When he was 15 years old, Art Spiegelman and a friend who also aspired to be a professional cartoonist decided to submit some of their drawings to the New Yorker. The two knew that the New Yorker was the top of the line in the realm of their ambition, and yet, as best they could tell, the cartoons in the magazine were so sophisticated they didn’t make particular sense. “So we thought the idea was to draw a cartoon you couldn’t get,” Spiegelman recalls, “and we came up with all these non sequiturs.”

None of their submissions was accepted, but 30 years later, as things worked out, Spiegelman has become one of the New Yorker’s most sensational artists, in recent years drawing illustrations for covers that are meant not just to be plainly understood but also to reach up and tattoo your eyeballs with images once unimaginable in the magazine of old moneyed taste.
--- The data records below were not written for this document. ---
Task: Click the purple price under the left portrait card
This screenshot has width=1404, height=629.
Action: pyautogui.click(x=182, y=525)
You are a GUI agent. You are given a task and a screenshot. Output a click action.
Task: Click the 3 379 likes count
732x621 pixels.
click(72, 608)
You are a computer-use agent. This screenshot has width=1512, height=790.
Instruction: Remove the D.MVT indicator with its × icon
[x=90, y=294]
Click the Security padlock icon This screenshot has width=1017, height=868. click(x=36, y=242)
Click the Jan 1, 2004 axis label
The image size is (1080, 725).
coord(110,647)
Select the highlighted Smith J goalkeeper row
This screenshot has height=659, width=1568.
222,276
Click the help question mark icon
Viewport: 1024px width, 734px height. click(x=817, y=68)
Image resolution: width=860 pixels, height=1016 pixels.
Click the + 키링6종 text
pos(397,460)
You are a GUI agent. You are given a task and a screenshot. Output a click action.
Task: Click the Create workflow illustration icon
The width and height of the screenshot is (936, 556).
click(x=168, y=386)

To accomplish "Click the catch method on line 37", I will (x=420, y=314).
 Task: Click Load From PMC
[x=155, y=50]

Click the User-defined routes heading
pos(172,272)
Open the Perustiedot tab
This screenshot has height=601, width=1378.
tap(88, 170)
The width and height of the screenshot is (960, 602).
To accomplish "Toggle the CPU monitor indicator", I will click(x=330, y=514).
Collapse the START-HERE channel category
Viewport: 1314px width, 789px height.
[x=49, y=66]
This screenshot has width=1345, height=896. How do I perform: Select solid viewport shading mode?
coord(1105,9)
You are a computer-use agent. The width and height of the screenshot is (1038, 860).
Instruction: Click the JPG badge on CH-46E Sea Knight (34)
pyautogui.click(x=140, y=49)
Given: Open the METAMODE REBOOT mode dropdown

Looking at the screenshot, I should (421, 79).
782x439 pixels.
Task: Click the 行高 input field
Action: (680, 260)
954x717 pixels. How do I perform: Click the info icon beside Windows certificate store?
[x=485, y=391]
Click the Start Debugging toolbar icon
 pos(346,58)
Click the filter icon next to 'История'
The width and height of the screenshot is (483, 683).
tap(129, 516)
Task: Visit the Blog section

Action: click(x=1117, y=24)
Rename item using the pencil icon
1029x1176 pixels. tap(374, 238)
This plot-worthy reversal has transpired under the reign of Tina Brown, the much-discussed British editor in chief whose noisy overhaul of the New Yorker has been every bit as graphic as it has been literary. In case you hadn’t noticed or are one of the New Yorker traditionalists who refuse to pick up the magazine these days, it now contains comic strips by Spiegelman, Edward Sorel and other artists who once toiled mainly in the pages of the nation’s “underground” and alternative media. The truth is, they are--many of them, anyway--comic strips of a high order.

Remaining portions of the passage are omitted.